## SHORT EXERCISE
Write out the records word for word, from the very start down to and including the line that contains "center [902, 266].".

Start EXTRACTED INFORMATION

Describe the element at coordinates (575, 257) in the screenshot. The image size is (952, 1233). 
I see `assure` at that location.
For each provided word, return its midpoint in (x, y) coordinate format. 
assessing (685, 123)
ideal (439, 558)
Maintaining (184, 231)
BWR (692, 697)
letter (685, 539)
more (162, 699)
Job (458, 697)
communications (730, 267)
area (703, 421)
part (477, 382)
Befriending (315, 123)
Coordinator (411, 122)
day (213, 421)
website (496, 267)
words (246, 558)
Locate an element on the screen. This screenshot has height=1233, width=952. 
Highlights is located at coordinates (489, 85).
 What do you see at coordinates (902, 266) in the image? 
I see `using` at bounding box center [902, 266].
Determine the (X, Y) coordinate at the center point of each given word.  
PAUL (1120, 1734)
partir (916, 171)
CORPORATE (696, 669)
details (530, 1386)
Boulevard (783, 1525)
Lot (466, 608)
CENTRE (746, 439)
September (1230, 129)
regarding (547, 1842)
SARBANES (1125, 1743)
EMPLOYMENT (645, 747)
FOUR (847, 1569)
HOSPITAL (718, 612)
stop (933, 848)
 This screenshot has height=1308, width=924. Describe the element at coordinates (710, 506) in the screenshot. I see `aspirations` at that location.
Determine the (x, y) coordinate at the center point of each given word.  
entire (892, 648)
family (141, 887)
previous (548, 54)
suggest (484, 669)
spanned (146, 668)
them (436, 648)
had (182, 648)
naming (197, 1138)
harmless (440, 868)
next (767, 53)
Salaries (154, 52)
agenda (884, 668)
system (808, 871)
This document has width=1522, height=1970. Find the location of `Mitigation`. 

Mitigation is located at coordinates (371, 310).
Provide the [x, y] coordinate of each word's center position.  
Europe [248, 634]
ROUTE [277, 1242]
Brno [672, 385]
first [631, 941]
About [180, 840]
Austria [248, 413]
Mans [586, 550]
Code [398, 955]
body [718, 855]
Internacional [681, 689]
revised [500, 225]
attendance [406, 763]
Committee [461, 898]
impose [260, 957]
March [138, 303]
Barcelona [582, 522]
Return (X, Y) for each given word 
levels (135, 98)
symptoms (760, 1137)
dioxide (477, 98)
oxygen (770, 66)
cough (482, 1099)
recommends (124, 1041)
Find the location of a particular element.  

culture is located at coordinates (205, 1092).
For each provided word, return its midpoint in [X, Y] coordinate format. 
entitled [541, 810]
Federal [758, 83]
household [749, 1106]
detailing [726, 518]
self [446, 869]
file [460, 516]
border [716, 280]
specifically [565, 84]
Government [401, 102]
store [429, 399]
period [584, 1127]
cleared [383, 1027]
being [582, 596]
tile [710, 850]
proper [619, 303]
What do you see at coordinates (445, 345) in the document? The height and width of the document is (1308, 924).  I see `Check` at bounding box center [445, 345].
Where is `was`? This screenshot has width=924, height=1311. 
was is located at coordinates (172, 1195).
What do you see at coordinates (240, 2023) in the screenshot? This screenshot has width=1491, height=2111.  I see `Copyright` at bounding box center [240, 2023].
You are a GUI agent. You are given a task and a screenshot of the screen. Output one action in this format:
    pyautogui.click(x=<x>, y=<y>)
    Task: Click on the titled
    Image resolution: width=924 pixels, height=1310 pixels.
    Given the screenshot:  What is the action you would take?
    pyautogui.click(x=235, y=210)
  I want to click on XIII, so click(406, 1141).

End EXTRACTED INFORMATION

## TASK OUTPUT
Describe the element at coordinates (575, 257) in the screenshot. The image size is (952, 1233). 
I see `assure` at that location.
For each provided word, return its midpoint in (x, y) coordinate format. 
assessing (685, 123)
ideal (439, 558)
Maintaining (184, 231)
BWR (692, 697)
letter (685, 539)
more (162, 699)
Job (458, 697)
communications (730, 267)
area (703, 421)
part (477, 382)
Befriending (315, 123)
Coordinator (411, 122)
day (213, 421)
website (496, 267)
words (246, 558)
Locate an element on the screen. This screenshot has height=1233, width=952. 
Highlights is located at coordinates (489, 85).
 What do you see at coordinates (902, 266) in the image? 
I see `using` at bounding box center [902, 266].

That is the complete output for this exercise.